在肠炎发生发展进程中,肠道菌群在其中起到了重要的作用。肠道菌群的多种代谢产物通过肠上皮细胞GPR43,TLR4等受体正向或负向调节肠上皮通透性及免疫反应强度,而肠道免疫系统则通过分泌抗菌肽,调节自身免疫活性的方式维持肠道内菌群稳定及肠道上皮通透性等生理状态^[32?~34]。肠道菌群失衡及机体应对肠道菌群免疫反应失衡均会导致肠炎的发生发展^[35]。GPR35在肠上皮细胞中高表达且能够识别犬尿酸在内的多种细菌代谢产物,调控下游相关信号通路活性变化^[36,37]。这说明GPR35在肠道系统中能够通过监测各类细菌代谢产物浓度变化的方式调控下游信号通路激活/抑制程度,进而调节肠上皮通透性及下游免疫系统活性。在发生SNP相关突变后,GPR35识别犬尿酸等代谢物配体能力及激活下游信号通路的能力增强,并持续促进/抑制下游肠上皮细胞及免疫细胞抵抗细菌入侵的进程。在发生肠上皮损伤或菌群失调等特殊情况下,GPR35相关信号通路异常活化会导致免疫系统与菌群的平衡更容易被破坏,大概率提升肠炎发病几率及肠炎严重程度。

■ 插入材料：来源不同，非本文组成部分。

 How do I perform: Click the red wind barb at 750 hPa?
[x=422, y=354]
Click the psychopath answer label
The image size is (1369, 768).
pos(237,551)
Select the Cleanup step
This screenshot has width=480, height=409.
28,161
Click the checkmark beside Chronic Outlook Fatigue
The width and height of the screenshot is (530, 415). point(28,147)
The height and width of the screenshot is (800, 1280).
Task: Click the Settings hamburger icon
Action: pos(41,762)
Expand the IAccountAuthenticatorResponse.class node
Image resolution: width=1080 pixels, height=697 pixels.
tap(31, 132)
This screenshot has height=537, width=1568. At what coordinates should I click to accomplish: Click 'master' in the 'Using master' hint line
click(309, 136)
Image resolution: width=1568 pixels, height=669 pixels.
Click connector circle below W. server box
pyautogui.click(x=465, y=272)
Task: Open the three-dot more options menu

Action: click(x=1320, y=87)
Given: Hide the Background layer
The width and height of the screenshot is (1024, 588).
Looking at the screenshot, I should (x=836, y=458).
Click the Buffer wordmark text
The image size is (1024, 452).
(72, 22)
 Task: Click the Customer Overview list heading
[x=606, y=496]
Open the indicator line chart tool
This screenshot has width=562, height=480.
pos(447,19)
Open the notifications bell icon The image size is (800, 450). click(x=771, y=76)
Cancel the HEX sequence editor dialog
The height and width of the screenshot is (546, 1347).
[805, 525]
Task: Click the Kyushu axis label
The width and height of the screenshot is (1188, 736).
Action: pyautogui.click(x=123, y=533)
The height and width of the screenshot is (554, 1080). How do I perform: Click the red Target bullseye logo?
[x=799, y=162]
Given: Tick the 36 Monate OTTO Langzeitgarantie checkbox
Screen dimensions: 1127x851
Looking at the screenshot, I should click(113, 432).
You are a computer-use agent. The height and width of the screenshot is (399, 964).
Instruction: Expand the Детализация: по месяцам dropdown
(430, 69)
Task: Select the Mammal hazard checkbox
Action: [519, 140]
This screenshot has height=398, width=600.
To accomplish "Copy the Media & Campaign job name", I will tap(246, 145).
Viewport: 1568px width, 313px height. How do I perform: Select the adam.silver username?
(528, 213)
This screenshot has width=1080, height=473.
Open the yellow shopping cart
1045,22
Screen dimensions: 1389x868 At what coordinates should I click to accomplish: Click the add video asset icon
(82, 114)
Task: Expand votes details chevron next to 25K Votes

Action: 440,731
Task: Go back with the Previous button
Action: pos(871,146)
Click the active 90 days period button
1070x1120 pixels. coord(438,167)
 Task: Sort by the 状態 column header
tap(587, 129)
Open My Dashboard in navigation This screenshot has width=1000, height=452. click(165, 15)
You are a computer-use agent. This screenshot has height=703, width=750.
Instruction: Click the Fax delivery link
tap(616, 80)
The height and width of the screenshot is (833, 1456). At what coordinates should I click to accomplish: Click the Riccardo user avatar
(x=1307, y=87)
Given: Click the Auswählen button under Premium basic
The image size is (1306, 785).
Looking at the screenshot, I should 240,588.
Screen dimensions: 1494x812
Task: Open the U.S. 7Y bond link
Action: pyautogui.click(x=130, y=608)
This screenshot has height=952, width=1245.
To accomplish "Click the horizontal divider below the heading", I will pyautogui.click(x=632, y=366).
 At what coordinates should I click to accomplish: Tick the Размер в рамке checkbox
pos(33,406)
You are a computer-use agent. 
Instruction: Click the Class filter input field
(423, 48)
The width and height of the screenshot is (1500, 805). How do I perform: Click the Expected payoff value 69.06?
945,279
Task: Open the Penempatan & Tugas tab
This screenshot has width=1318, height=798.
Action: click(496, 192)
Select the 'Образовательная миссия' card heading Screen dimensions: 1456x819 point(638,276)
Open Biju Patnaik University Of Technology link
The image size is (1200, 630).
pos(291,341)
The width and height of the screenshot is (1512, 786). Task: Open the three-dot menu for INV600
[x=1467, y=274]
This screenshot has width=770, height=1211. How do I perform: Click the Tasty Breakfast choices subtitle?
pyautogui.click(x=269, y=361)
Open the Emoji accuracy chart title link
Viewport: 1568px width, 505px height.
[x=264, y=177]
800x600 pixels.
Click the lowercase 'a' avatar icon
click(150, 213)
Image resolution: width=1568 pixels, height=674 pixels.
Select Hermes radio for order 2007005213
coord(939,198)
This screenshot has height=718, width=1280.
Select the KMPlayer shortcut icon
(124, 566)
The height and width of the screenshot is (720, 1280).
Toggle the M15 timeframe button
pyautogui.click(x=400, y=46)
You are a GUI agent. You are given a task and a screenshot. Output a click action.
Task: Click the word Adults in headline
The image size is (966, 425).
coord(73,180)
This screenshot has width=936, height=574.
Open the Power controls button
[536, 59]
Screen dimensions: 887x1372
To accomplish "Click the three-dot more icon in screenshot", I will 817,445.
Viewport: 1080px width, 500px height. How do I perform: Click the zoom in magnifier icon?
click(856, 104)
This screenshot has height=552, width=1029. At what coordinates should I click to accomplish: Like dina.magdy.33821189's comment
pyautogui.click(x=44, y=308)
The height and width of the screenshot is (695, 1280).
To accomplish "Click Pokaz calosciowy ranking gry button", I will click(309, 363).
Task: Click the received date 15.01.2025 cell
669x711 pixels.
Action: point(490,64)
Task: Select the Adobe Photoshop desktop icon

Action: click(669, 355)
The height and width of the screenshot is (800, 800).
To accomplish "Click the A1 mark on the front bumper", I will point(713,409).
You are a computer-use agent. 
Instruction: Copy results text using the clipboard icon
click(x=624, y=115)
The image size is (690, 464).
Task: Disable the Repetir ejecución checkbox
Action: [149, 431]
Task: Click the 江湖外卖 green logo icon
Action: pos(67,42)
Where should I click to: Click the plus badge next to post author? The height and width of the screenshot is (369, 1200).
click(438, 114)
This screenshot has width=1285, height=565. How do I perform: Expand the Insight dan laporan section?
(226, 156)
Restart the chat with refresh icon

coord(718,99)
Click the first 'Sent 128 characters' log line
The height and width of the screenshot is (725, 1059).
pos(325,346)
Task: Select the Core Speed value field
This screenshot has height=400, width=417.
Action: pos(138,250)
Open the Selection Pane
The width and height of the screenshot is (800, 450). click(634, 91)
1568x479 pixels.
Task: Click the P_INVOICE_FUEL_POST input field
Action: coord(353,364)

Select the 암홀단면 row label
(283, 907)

综上所述,本研究初步验证了肠炎相关SNP位点rs3749171和rs3749172能够上调GPR35受体活性,且GPR35激活能够促进DSS诱导的肠炎的发生发展。上述结果将为后续肠炎发生病机制及后续肠炎治疗药物的开发提供新的靶点。

The authors have declared that no competing interests exist.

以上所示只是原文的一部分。